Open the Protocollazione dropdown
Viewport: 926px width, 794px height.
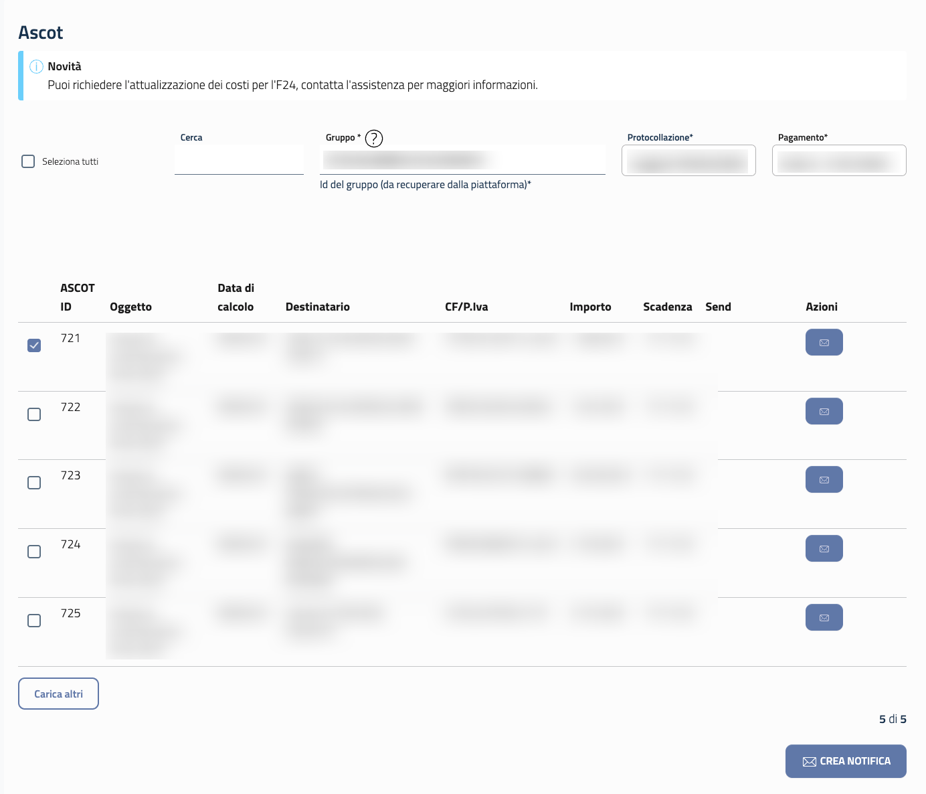tap(688, 161)
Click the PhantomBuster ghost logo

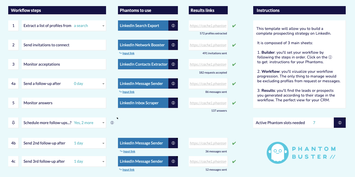[x=277, y=153]
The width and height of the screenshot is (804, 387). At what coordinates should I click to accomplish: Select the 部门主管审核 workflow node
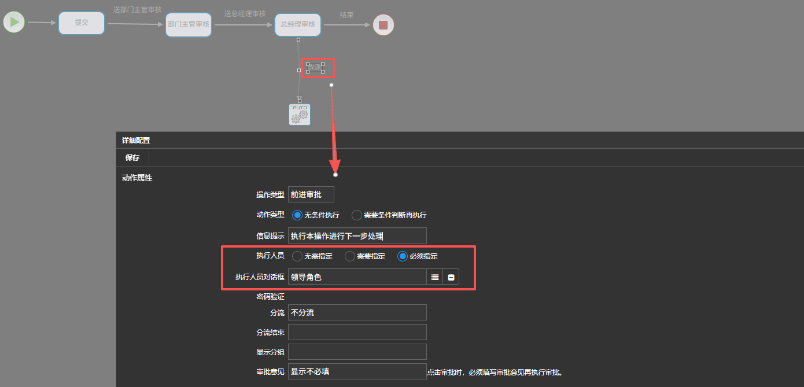[x=189, y=25]
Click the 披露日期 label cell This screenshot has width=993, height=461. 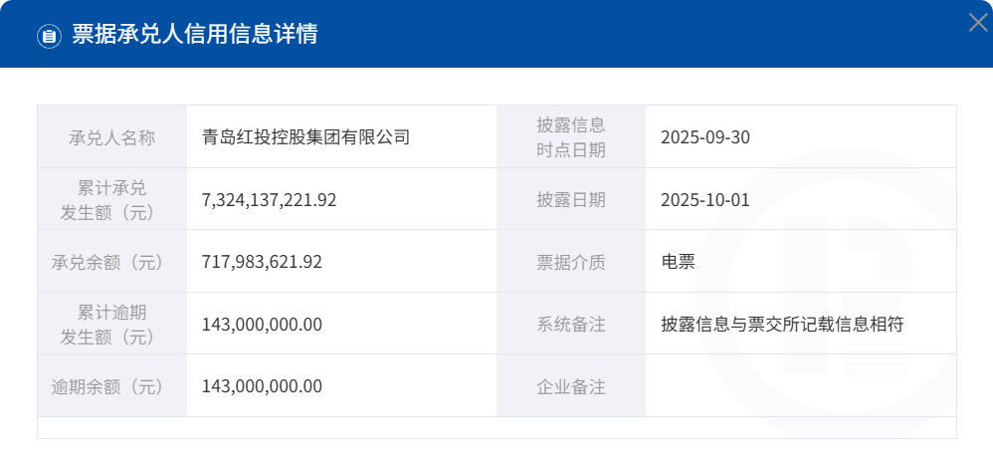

**What you need to do:** Where the line containing "The width and" appears, begin copying there and continue exactly through the final line of the records; both end lines belong in the copy, pictures do not.

**Final answer:**
The width and height of the screenshot is (804, 387). At what coordinates should I click to accomplish: Select the 部门主管审核 workflow node
[x=189, y=25]
Click the 披露日期 label cell This screenshot has width=993, height=461. 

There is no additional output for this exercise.